▶ [Instructions for the task] Could you transcribe exactly the lines from the one containing "Open the Instagram row arrow in the preview" through the last line of the records below, leaving out the pictures?

[[ Dataset entries, beginning ]]

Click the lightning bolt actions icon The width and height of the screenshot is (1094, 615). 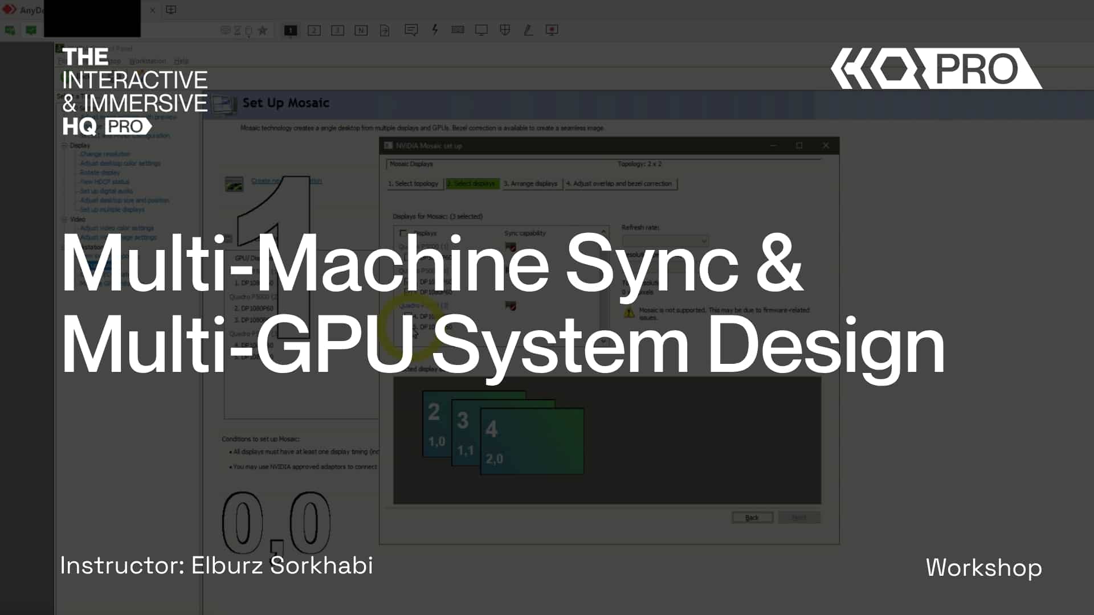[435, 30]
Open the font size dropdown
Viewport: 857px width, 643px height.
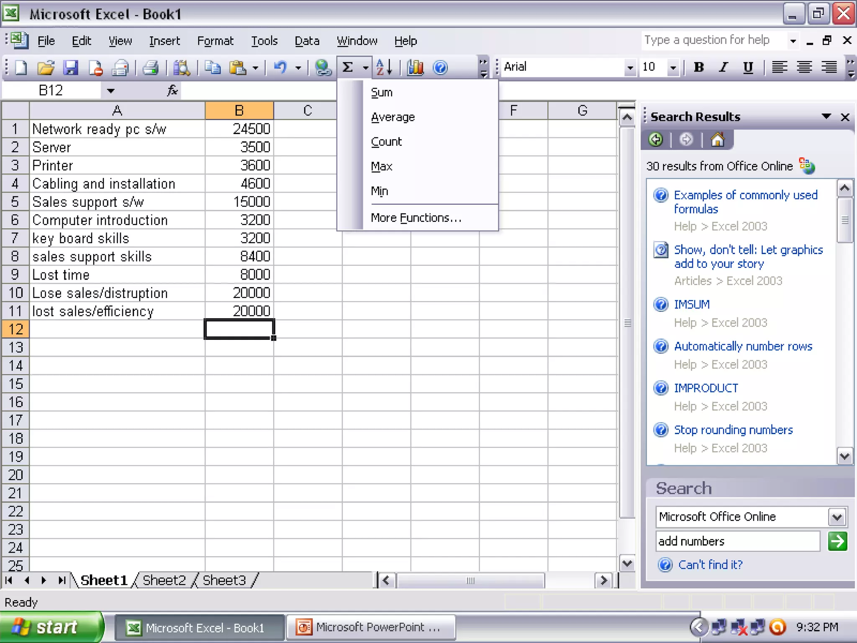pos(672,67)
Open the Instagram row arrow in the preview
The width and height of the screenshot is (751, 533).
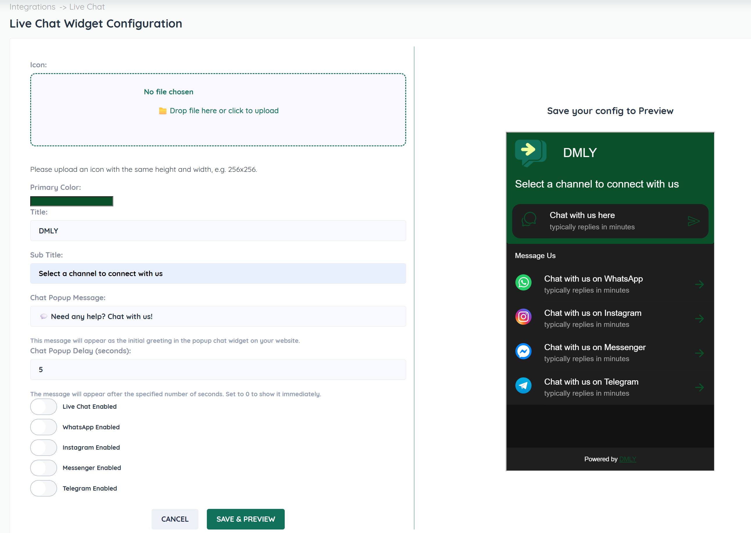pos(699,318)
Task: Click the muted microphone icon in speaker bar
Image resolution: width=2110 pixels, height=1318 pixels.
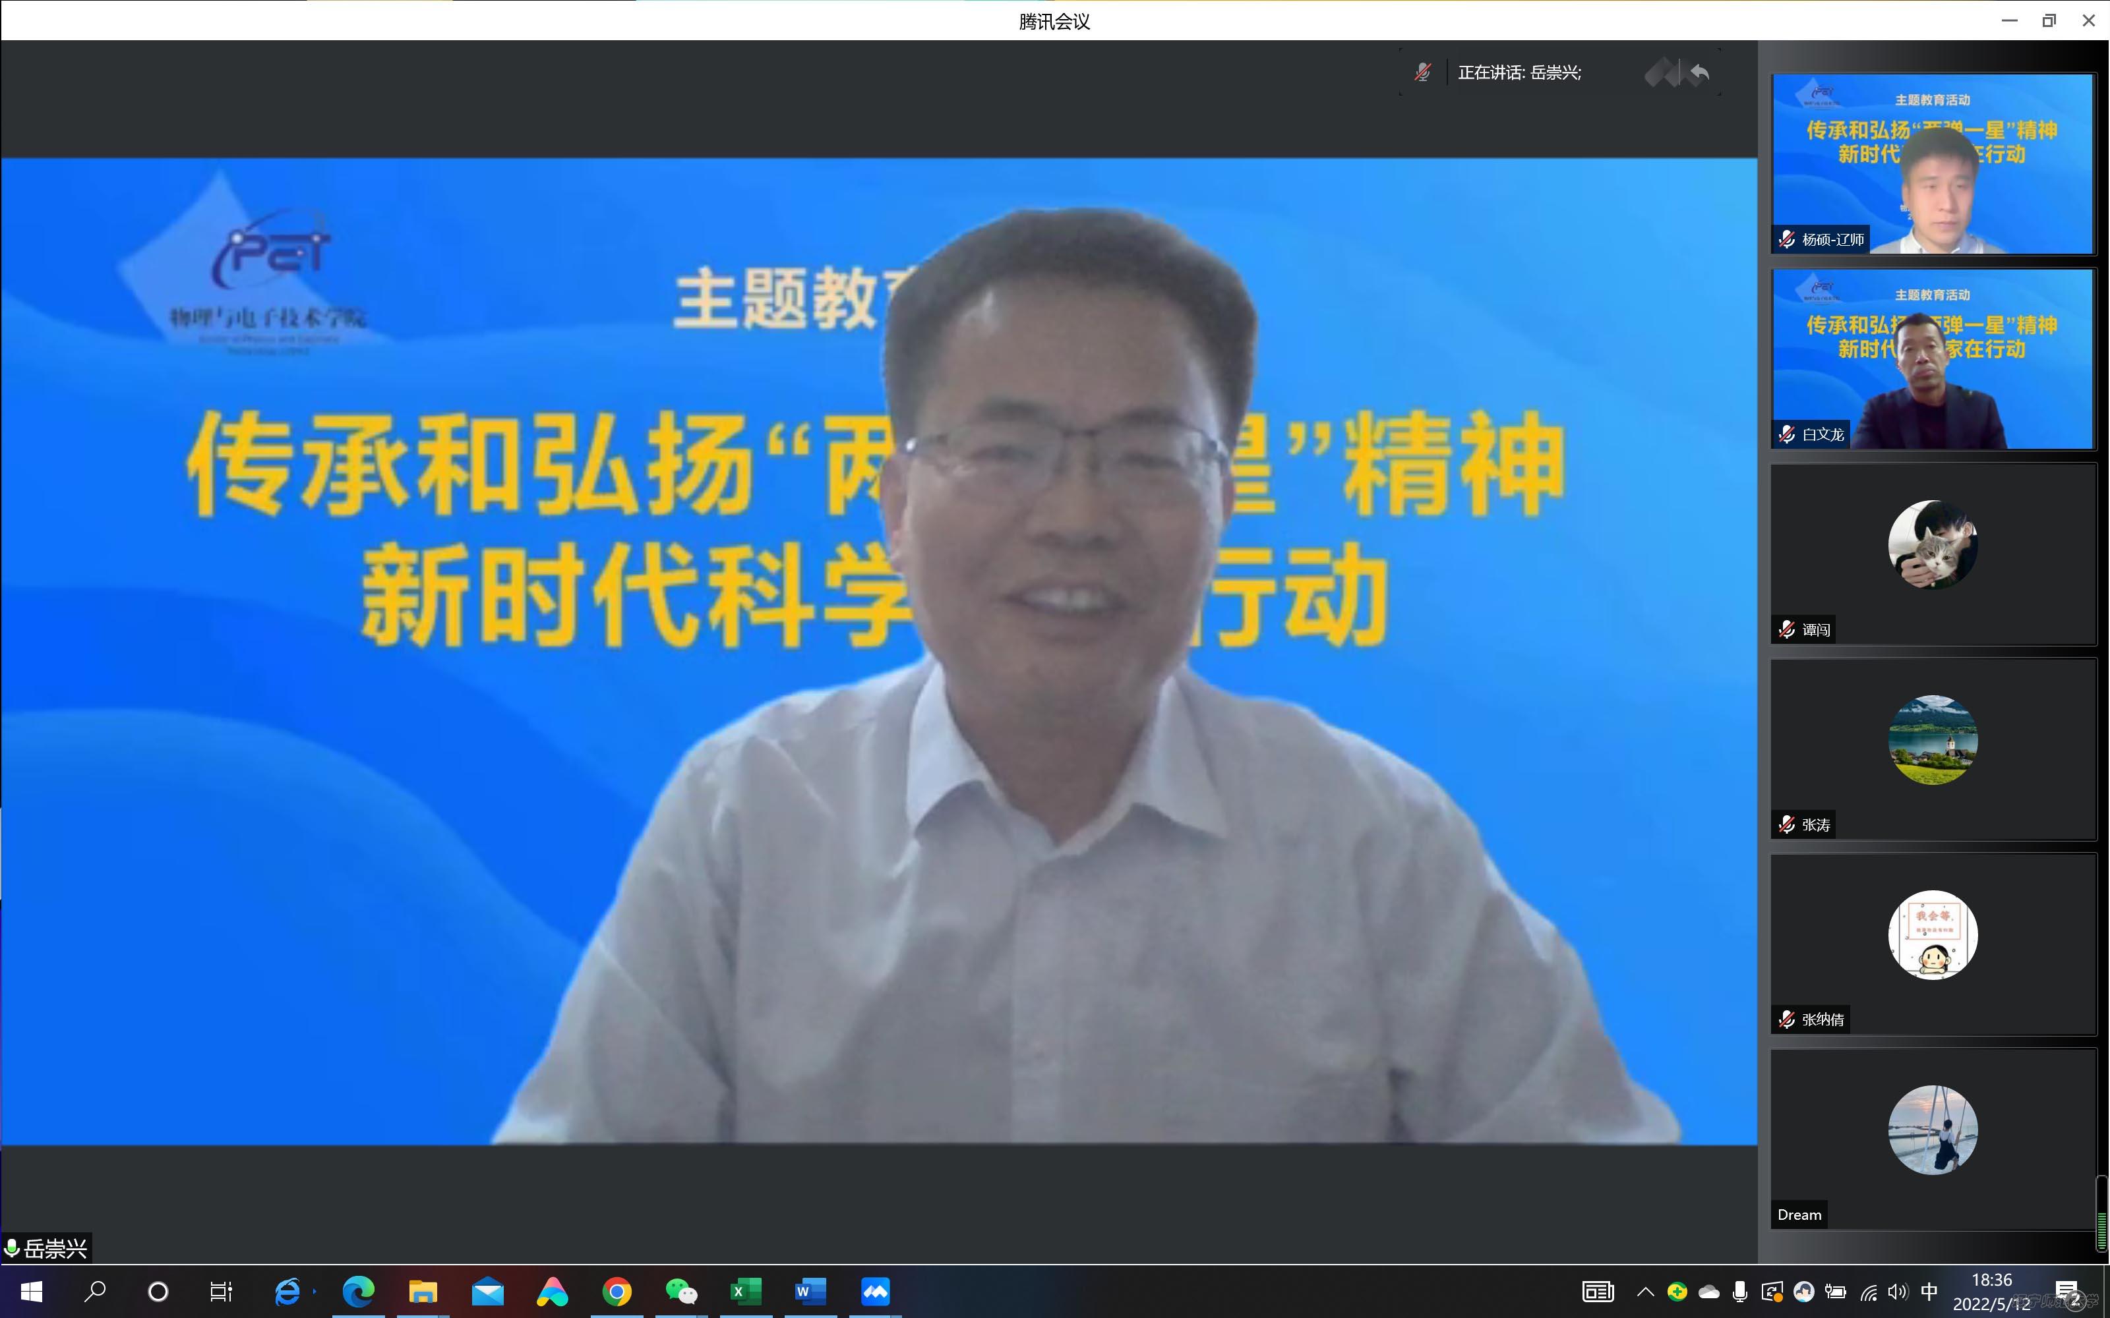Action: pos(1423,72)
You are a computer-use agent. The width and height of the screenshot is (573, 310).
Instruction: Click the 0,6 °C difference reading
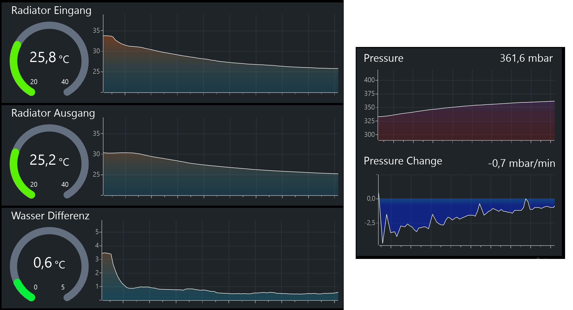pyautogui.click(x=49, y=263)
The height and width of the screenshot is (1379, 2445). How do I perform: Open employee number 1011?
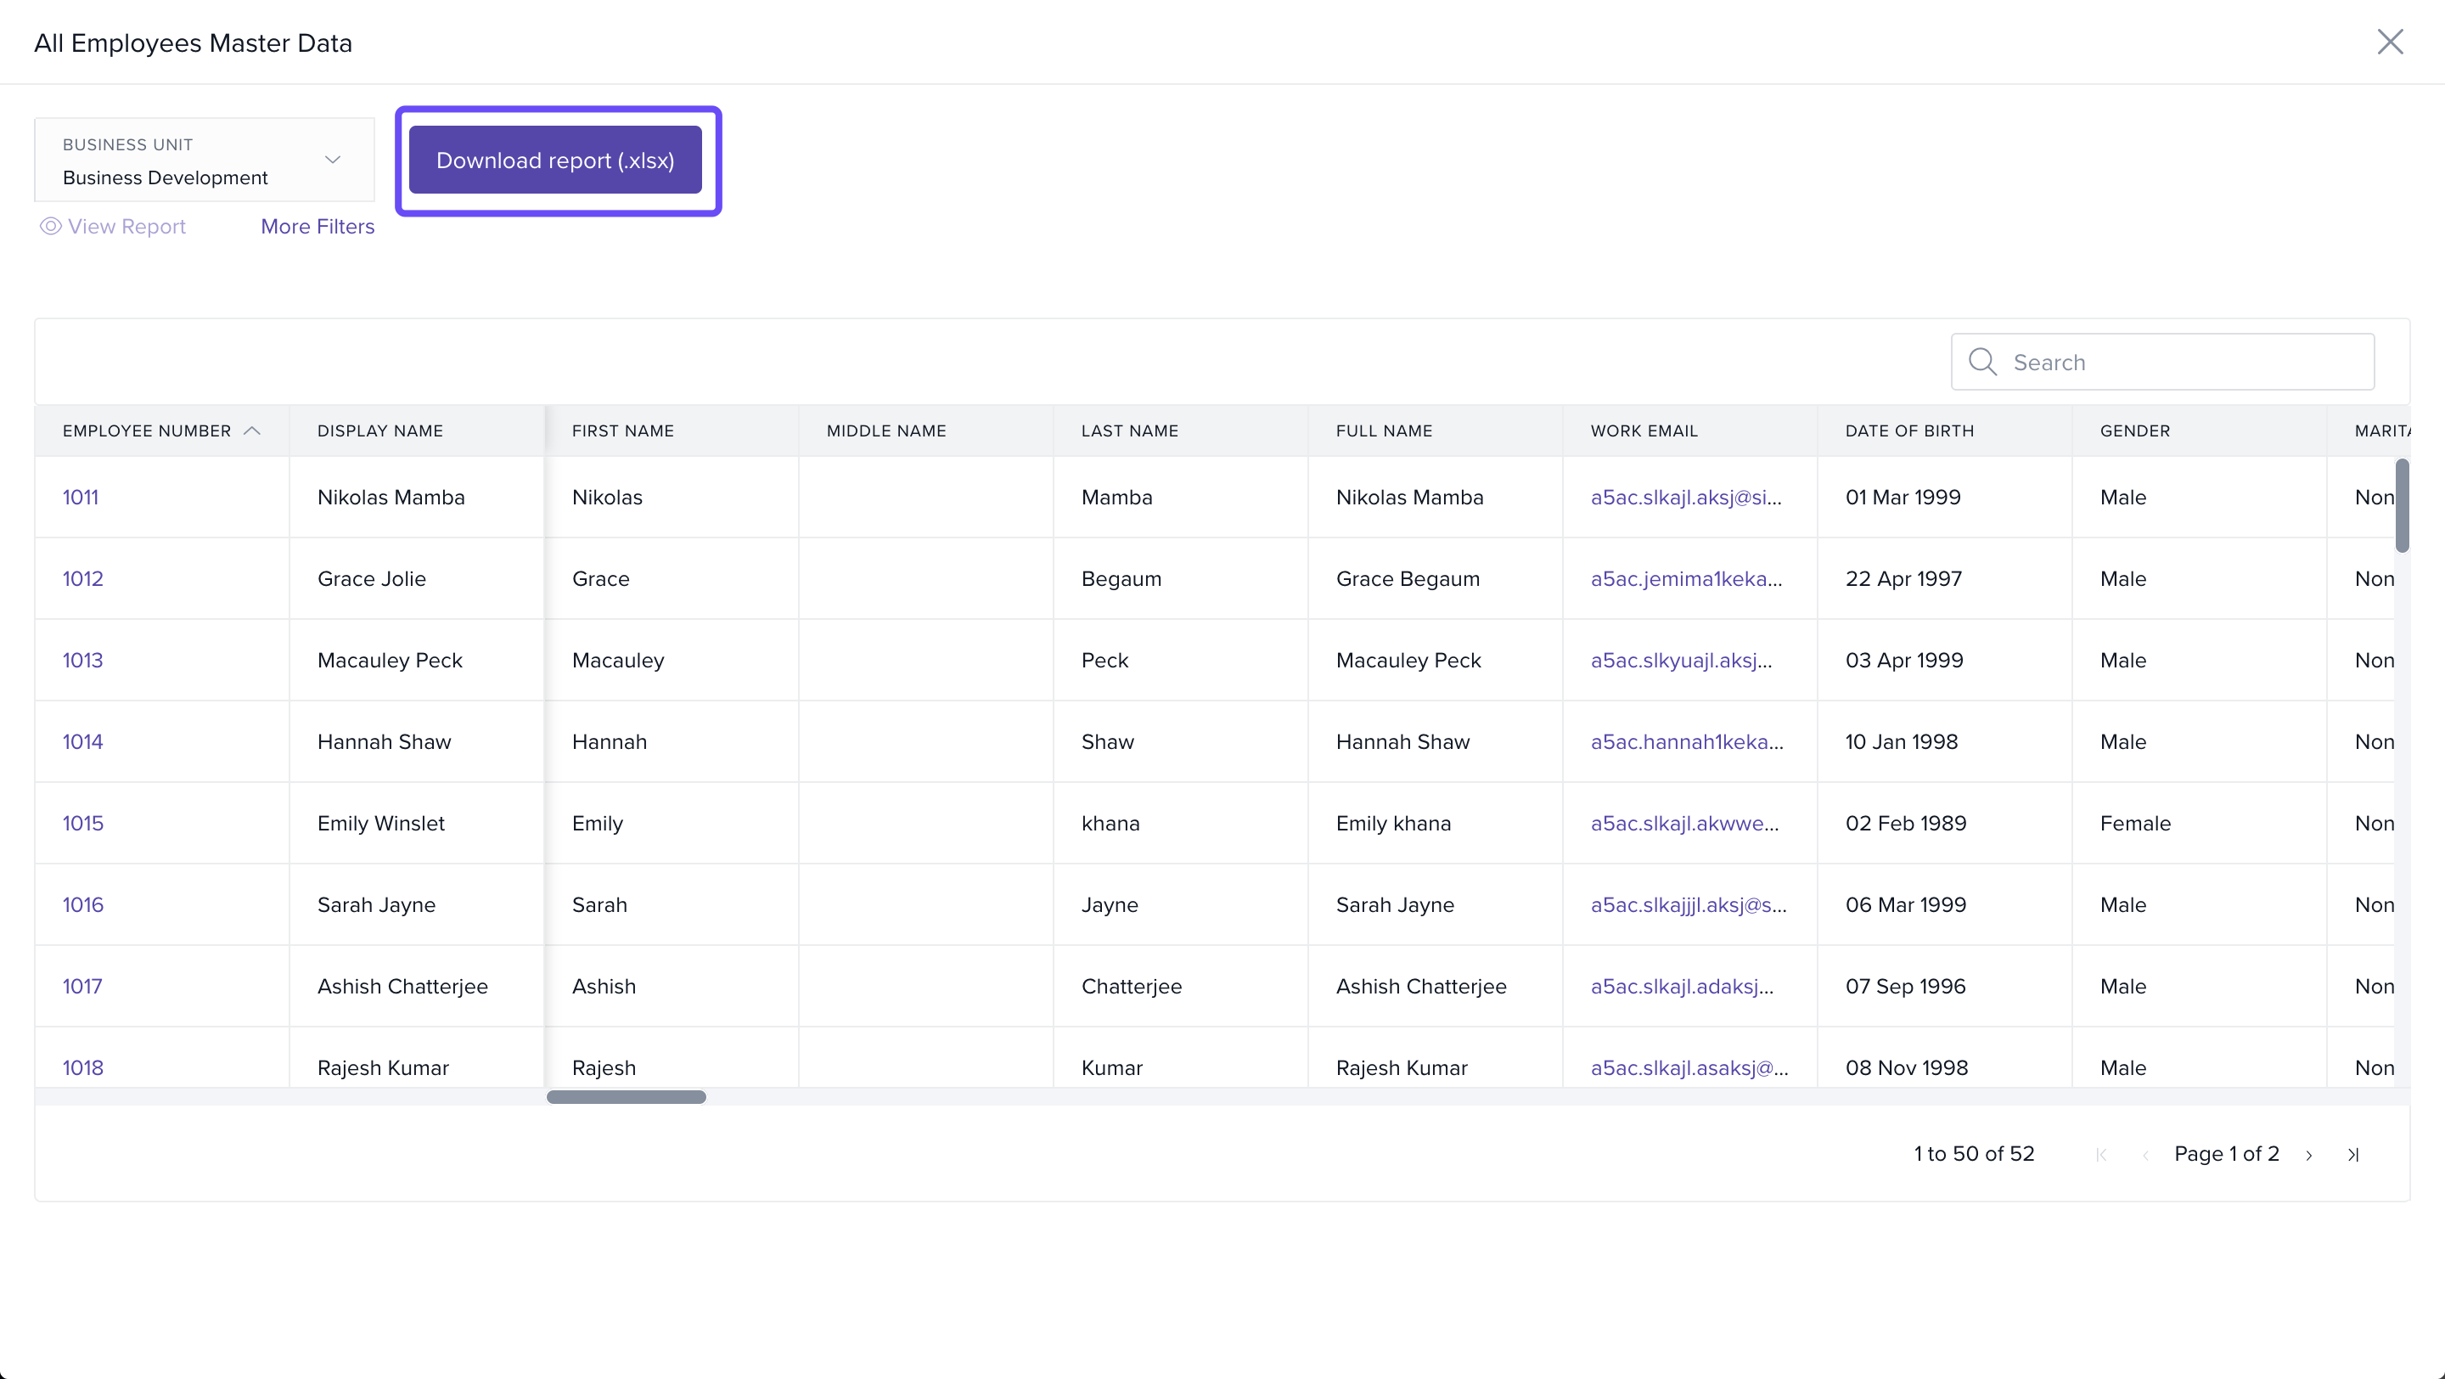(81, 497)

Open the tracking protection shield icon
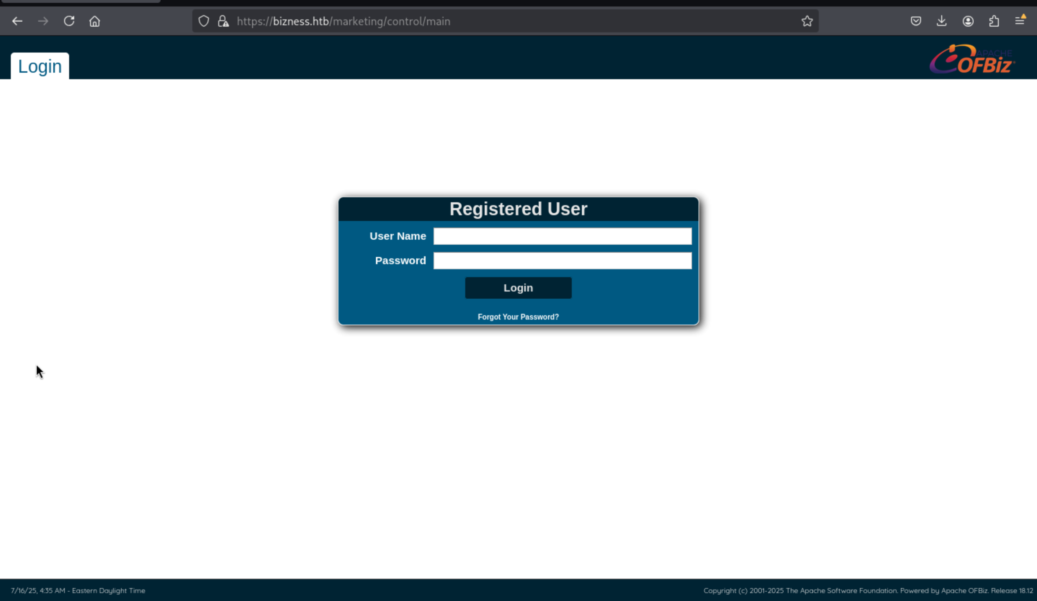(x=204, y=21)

[[ Dataset entries, end ]]

▶ [Task solution]
Open the Instagram row arrow in the preview
The width and height of the screenshot is (751, 533).
pos(699,318)
Task: Click the muted microphone icon in speaker bar
Image resolution: width=2110 pixels, height=1318 pixels.
Action: pos(1423,72)
You are a computer-use agent. The width and height of the screenshot is (573, 310).
Instruction: Click the 0,6 °C difference reading
pyautogui.click(x=49, y=263)
The height and width of the screenshot is (1379, 2445). How do I perform: Open employee number 1011?
(81, 497)

Open the tracking protection shield icon
(x=204, y=21)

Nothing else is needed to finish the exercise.